J'ai l'habitude d'envoyer des photos de mon iPhone 7 Plus à mon MBA 13" 2014, pour les télécharger ensuite sur Gmail : j'ai un dossier qui s'ouvre dans Téléchargements et tout roule.

Depuis quelques jours, cela me met un lien de type WeTransfer et quand je clique dessus, on me dit qu'il y a un problème et qu'il faut réessayer plus tard.

Même quand je recommence, j'ai le même message.

Certaines photos doivent absolument être récupérées cette semaine, avant mercredi : du coup, comment faire ?

Merci pour votre aide.

Je suis sous 10.13.5, pour info.


----------



## guytoon48 (24 Juillet 2018)

Bonjour,
Pourquoi "envoyer" les photos de l'iPhone vers le MBA? si "flux de photos" est activé, cette action est inutile!
D'autre part, si le compte de courriel Gmail est actif sur l'iPhone, il est possible d'envoyer les photos directement et d'en choisir la taille.
Tout cela me parait si évident que je me demande si ma compréhension du problème est correcte? Explication...


----------



## Ulysse191 (24 Juillet 2018)

Pour diverses raisons, je ne souhaite pas activer flux de photos : l'intégralité de mes photos ne peut/doit pas se retrouver sur mon MBA.

Par contre, justement, j'essaie d'envoyer mais ça m'envoie un lien au lieu des photos que je pouvais télécharger une à une ou par groupe, avant... et c'est là la problème.

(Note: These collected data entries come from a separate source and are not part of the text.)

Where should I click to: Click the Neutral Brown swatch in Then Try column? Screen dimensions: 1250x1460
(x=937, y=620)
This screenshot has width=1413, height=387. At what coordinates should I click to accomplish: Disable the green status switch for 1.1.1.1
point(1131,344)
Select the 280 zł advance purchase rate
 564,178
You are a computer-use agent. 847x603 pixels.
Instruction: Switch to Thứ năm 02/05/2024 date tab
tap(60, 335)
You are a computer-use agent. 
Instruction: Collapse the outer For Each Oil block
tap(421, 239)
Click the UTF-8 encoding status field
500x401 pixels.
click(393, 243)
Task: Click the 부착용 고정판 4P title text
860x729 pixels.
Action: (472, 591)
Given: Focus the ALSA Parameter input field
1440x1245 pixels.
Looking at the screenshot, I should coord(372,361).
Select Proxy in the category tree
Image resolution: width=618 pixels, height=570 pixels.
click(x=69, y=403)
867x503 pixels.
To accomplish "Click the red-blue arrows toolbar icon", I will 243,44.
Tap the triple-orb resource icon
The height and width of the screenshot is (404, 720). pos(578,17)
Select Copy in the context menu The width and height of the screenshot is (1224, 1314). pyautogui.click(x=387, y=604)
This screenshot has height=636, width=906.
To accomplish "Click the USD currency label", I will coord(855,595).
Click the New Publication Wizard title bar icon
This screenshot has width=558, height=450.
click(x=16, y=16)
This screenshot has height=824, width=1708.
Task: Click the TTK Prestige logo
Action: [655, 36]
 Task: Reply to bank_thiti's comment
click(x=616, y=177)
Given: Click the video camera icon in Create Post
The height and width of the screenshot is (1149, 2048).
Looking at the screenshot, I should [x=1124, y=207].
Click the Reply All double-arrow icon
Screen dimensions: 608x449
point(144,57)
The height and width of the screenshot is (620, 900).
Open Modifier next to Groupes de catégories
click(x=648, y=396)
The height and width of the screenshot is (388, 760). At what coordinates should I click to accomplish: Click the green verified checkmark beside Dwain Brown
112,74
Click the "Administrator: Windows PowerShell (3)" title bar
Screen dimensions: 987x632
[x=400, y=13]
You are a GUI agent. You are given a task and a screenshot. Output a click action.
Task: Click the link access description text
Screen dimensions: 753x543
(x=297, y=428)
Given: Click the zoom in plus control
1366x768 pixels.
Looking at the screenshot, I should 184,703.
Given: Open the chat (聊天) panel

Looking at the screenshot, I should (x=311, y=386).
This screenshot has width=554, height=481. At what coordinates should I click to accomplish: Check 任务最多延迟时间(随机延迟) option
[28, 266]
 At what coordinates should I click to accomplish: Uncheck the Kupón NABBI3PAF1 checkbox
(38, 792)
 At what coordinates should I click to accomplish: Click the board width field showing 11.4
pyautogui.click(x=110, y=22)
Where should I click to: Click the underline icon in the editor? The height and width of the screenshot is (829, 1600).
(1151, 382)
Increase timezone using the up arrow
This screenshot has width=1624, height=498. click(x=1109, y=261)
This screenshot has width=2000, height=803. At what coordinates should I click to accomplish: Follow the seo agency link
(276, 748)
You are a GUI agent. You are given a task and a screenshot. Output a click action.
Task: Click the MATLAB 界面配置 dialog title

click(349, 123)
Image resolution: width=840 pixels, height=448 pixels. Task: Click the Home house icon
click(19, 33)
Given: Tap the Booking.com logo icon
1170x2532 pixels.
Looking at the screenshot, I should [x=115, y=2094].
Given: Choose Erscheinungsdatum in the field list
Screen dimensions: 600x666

Merci pour votre première réponse.


----------



## guytoon48 (28 Juillet 2018)

N'auriez-vous pas activé le stockage "Google Drive"?


----------



## Bartolomeo (28 Juillet 2018)

Si tu as un lien type wetransfer ... c'est que tu les envoies avec l'appli wetransfer sur ton iPhone, non ?


----------